Fireball: Carole Lombard and the Mystery of Flight 3 by Robert Matzen

Mt. Potosi, Nevada. Imagine TWA Flight 3 coming into view from the right and power climbing toward the distant peaks. At just about dead center in the photo she hit the rock cliff walls just below the peak in the dark at 185 miles per hour.

Survivor

Fireball: Carole Lombard and the Mystery of Flight 3 by Robert Matzen

The couple at their Encino ranch in spring 1939.

I’ve been thinking about Clark Gable lately, since he got all that attention for “date raping” Loretta Young on a train in 1935. Even though they weren’t on a date. Even though no evidence exists that there was any sort of rape at all. Mark Alan Vieira wrote an excellent open letter on the subject that I am hoping you will read and share. To my mind it stabilizes the poisonous atmosphere around the memory of Clark Gable.

All this got me to thinking about how Gable survived the loss of his wife of less than three years and companion for six, Carole Lombard.
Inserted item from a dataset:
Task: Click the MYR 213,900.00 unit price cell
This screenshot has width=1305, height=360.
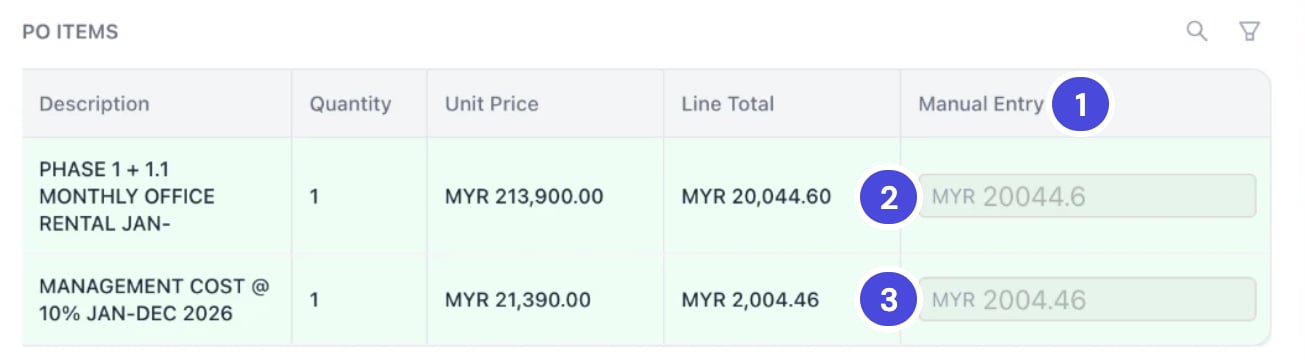Action: [524, 196]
It’s a central theme in Fireball—you expect your partner home any minute but she doesn’t come home, ever, and how do you deal with that? How do you cope when the love of your life leaves you? No goodbye, no legal papers, no separation, no divorce. Just. Gone. Of course every partner in every relationship is unique, but what about if you’re married to vivacious, mile-a-minute, down-to-earth, beautiful, sexy, over-caffeinated and over-nicotined Carole Lombard? How do you survive the loss of that? Of a person you know is smarter than you? Of a force of nature, a dynamo with too much energy, a challenge and a handful every minute of the day? A person you loved body and soul and fought with like there was no tomorrow?
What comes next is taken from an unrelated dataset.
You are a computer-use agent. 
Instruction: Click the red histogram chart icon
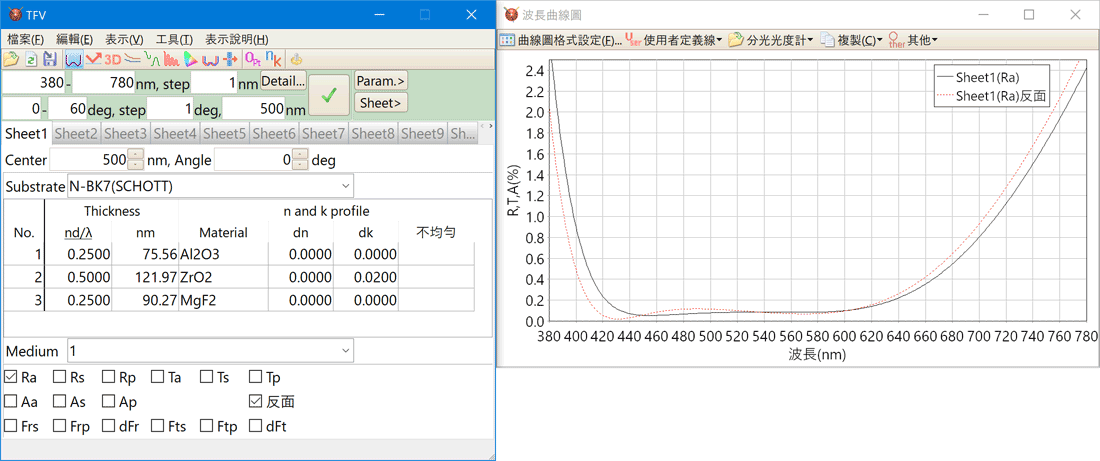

Fireball: Carole Lombard and the Mystery of Flight 3 by Robert Matzen

The irony and sadness of the story is captured in this photo and caption from the Indy Star. (Thank you, Marina Gray)

The fact is, he did survive it. He didn’t want to survive and tried not to but he did anyway. He endured that Las Vegas weekend and the funerals the next week. He endured life on the profoundly quiet ranch in Encino and on the Culver City MGM soundstages Lombard once visited to be near her husband.
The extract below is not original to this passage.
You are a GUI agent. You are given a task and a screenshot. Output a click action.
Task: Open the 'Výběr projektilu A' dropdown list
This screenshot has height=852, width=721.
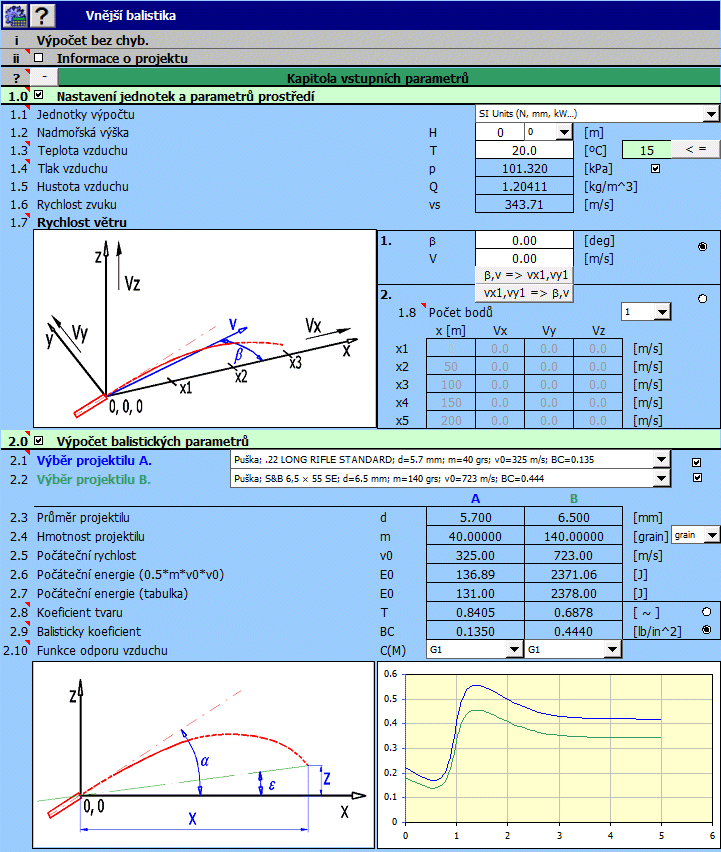point(660,460)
He survived. What strikes me about his survival is the grace I saw at every turn looking back through first-person accounts of Clark Gable’s struggle to keep going. He never lashed out, never once that anyone saw. He just kept moving, for a long time as a facsimile of Gable the movie star, hollow-eyed and emaciated but ramrod straight, going through the motions, staring at nothing, not hearing what was said to him, and then he decided something in an agreement with himself, something that reconciled this with that. He seems to have accepted that she was gone and never coming back. After that, he reappeared as something resembling his old self and also as a prophet of Carole Lombard’s life and legacy, spreading the good word about her, telling stories about her antics, her good deeds, her studio smarts, the gags she pulled, the fights they had, most of these stories beginning with the words, “Remember the time…”

This Clark Gable, the one buried next to Carole Lombard at Forest Lawn Glendale, is not a predator. I can’t say one way or the other what he was in 1935, but I know what he was in 1942 and 1943, and that’s a guy struggling to survive and doing it with a dignity I admire. I’ve always said frankly that I didn’t start out liking Clark Gable but grew to admire him, and I stick by that because he did endure that weekend and went on to finish his career and his life without the girl, with other women in his life but most decidedly without the girl. It speaks to the character of a survivor, which also may explain his approach to that child he sired by Loretta Young: little Judy Lewis threatened his survival, and nothing must be allowed to do that. So there are the two sides of the sword, the dignity of a survivor and the ruthlessness of a survivor. Whatever you want to say about Clark Gable, he was human, complete with his fair share of human failings but also dignity among other qualities. And he survived.